Sessions judge defends complaint against CJP

Tareen was suspended for forgoing proper channel in recording complaint against top judge


Hasnaat Mailk May 21, 2018
Chief Justice of Pakistan Mian Saqib Nisar. PHOTO: EXPRESS

ISLAMABAD: In his reply to a show-cause notice issued by the Peshawar High Court (PHC) for filing complaint against Chief Justice of Pakistan (CJP) Mian Saqib Nisar, Sessions Judge Ahmed Sultan Tareen contended that there was no legal bar on a judicial officer to file a complaint over a superior court judge’s misconduct.

The Kohat district judge had filed a complaint against the CJP in the Supreme Judicial Council (SJC) over alleged misconduct last month. Subsequently, he was suspended and issued a show-cause notice by the PHC for misconduct by forgoing proper channel and directly filing a complaint.

- **SHORT PROBLEM 1**
Decide whether each statement agrees with the news report about the sessions judge's complaint. Answer yes or no for each, and quote the words of the report that decide it. (a) Tareen filed his complaint with the Supreme Judicial Council. (b) The show-cause notice came from the Supreme Court. (c) Tareen argued that a judicial officer may not lawfully complain about a superior court judge's misconduct.
- **SHORT PROBLEM 2**
Write the next part of the news report about the sessions judge's complaint against the chief justice, picking up after its last sentence.

- **RAW DATA**
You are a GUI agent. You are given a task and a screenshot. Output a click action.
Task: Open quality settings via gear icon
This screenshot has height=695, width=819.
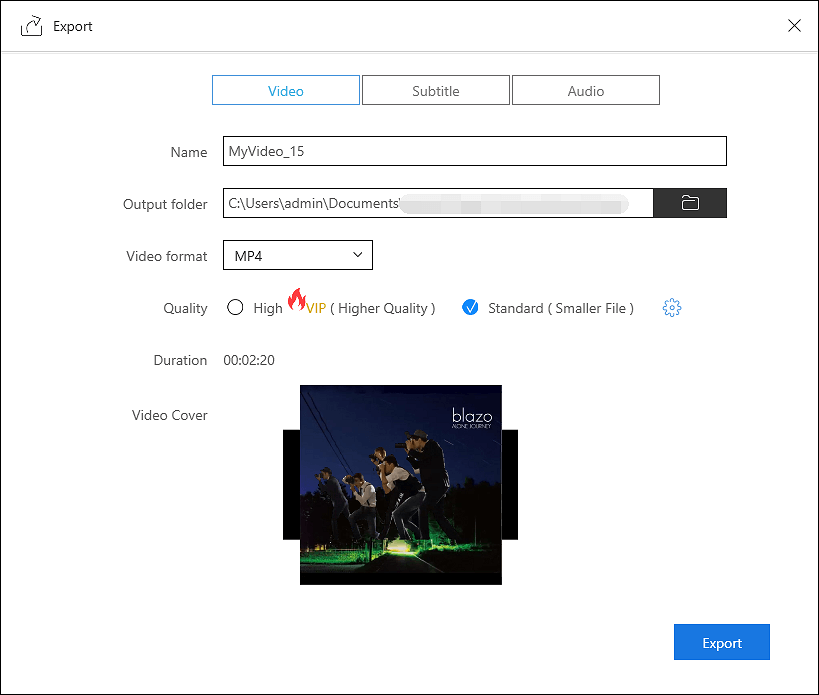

- **WRITTEN RESPONSE 1**
(a) Yes: "had filed a complaint against the CJP in the Supreme Judicial Council (SJC)"
(b) No: "a show-cause notice issued by the Peshawar High Court (PHC)"
(c) No: "there was no legal bar on a judicial officer to file a complaint over a superior court judge’s misconduct"

- **WRITTEN RESPONSE 2**
Citing that the “complaint contains derogatory remarks and scandalous narration against the chief justice which is tantamount to ridiculing the judiciary as a whole”, the PHC ruled out an inquiry over his complaint and sought a written defence. The copy of reply is available with The Express Tribune.

In his defence, Tareen stated that the SJC is a constitutionally mandated quasi-judicial forum for the accountability of judges that extended every member of the public a right to seek inquiry. “Neither there is any restrictive clause in Article 209 of the Constitution nor is there any provision under the Supreme Judicial Council Procedure of Enquiry, 2005 that a government servant or a judicial officer is precluded from sending out the information and seeking inquiry about conduct of a Judge within meaning of Clause (5) of Article 209 ibid.”

The reply stressed that the judge had lodged complaint to uphold thoughts regarding existence of a prescribed code of conduct to be observed by the judges of higher court was “purely” private act “having no nexus with his job as district and sessions judge”.

“There is no barring provision either in Khyber-Pakhtunkhwa Government Servants (Conduct) Rules 1987 or in special instructions on Judicial Officers’ Conduct and Discipline encoded in Section-2 of Chapter IV of the Judicial Estacode 20111 that a judicial official is stopped from freedom of thought and expression in his personal character.”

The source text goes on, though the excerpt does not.